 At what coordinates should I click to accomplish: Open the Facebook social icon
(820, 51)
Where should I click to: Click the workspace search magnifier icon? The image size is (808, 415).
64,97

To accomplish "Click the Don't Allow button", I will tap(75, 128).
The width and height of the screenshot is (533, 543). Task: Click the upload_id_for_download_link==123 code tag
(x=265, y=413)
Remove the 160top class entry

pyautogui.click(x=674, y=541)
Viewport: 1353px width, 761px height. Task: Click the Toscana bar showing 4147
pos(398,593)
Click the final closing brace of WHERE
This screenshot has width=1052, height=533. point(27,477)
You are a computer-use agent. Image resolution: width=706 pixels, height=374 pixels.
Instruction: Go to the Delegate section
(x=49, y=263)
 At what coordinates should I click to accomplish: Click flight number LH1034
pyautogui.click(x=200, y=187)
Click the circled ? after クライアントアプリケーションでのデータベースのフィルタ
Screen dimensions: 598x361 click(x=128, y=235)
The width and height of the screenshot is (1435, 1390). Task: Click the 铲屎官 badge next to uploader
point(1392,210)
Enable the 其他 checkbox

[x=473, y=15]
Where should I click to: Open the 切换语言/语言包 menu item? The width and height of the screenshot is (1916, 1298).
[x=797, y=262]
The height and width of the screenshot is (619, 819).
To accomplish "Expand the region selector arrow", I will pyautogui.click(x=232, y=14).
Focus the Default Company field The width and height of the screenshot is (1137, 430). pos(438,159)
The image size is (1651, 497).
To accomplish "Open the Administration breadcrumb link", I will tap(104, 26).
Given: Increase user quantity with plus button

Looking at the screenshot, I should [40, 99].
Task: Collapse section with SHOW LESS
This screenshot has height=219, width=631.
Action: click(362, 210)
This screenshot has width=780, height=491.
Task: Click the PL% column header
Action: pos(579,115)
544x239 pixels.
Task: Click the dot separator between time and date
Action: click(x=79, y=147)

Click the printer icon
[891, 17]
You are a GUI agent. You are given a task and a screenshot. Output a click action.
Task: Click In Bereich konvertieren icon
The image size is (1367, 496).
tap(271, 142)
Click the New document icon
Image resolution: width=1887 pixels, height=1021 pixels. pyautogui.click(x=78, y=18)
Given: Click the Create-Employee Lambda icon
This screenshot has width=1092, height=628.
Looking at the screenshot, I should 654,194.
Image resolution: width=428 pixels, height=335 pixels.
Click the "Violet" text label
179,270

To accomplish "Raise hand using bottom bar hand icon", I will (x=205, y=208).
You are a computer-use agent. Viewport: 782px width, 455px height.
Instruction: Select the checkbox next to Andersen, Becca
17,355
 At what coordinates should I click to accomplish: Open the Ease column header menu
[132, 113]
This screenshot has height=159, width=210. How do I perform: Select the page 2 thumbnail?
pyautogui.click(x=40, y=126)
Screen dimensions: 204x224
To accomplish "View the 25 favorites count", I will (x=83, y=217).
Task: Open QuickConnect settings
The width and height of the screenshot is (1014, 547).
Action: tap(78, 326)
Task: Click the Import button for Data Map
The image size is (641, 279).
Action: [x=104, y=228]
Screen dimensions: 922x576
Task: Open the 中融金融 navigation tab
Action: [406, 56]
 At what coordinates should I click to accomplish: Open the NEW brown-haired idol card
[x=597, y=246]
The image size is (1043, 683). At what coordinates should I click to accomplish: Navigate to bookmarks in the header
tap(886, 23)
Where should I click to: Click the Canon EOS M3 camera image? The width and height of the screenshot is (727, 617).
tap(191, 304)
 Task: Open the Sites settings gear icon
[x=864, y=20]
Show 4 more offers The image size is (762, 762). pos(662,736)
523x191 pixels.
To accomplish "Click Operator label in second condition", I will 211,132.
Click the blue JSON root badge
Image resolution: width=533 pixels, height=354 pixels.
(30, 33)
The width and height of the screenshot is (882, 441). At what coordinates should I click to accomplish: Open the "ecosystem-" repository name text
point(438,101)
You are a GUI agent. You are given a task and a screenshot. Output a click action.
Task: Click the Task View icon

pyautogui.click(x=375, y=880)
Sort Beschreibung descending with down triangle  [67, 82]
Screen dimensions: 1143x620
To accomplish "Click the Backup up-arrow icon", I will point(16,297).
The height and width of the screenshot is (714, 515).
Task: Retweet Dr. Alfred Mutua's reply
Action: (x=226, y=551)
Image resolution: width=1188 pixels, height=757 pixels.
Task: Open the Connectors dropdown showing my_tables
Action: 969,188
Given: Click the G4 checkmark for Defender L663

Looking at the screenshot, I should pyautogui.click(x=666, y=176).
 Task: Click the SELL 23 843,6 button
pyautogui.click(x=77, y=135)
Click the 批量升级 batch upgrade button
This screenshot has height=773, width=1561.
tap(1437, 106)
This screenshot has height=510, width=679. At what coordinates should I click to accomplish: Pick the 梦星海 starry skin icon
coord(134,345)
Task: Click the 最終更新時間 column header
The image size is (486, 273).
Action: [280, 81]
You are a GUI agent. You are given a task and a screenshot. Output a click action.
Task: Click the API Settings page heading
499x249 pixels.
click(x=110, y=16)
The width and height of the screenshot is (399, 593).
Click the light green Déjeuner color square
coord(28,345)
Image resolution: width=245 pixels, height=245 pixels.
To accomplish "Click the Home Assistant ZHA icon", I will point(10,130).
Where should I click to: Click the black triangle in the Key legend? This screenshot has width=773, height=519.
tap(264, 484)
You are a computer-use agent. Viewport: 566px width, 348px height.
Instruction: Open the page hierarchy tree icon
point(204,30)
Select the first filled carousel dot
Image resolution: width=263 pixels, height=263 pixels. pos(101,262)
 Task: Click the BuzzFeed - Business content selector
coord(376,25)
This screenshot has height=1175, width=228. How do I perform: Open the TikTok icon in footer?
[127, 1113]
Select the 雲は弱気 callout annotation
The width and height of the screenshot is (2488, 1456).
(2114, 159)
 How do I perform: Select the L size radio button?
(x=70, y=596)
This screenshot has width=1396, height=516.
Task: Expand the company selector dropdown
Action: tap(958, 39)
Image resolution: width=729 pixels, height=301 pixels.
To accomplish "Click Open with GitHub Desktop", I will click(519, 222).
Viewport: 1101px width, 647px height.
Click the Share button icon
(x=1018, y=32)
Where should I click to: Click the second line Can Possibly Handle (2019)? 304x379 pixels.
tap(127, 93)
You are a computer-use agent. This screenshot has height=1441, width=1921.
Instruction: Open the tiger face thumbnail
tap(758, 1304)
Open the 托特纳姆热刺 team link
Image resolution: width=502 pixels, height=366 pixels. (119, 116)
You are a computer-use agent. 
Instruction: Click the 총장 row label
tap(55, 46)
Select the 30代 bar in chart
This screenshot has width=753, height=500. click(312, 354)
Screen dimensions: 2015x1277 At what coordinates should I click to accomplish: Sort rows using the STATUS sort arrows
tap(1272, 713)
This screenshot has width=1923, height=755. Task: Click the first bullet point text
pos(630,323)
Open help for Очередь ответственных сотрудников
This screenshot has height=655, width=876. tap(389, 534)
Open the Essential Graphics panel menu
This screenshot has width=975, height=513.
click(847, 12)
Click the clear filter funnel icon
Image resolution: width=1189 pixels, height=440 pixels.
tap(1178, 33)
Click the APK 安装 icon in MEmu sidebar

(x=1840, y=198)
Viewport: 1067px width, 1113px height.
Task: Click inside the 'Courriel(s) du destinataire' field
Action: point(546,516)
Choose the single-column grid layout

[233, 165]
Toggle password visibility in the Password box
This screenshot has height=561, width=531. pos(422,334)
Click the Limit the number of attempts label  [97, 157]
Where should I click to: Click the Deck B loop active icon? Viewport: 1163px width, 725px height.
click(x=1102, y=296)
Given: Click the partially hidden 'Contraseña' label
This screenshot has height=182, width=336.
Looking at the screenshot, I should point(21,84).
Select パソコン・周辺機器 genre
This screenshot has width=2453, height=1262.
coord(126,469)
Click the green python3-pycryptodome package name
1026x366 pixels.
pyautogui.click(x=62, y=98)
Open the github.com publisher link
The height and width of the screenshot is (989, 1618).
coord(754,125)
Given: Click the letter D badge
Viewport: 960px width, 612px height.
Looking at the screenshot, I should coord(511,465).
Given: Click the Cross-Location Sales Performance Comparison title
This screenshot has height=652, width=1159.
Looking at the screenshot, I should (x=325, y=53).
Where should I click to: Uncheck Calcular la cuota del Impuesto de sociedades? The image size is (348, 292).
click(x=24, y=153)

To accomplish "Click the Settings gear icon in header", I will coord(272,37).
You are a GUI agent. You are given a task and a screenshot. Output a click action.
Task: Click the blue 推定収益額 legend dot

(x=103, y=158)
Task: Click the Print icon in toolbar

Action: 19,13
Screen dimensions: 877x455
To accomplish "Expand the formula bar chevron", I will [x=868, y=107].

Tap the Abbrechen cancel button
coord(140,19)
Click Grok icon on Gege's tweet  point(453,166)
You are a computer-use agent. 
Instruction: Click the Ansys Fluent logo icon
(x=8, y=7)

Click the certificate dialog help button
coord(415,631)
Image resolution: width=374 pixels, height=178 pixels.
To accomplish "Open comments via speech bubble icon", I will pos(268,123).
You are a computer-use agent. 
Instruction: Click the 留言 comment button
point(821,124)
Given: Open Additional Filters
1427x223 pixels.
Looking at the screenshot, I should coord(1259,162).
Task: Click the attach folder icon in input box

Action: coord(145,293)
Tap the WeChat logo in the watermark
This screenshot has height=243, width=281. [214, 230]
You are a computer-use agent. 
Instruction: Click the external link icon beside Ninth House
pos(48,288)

--------------------------------

* REQUEST
Copy the rows above exactly, beginning with the line that contains "The width and height of the screenshot is (533, 543)." and ending with the line that contains "pyautogui.click(x=674, y=541)", both included.

* RESULT OF THIS TASK
The width and height of the screenshot is (533, 543). Task: Click the upload_id_for_download_link==123 code tag
(x=265, y=413)
Remove the 160top class entry

pyautogui.click(x=674, y=541)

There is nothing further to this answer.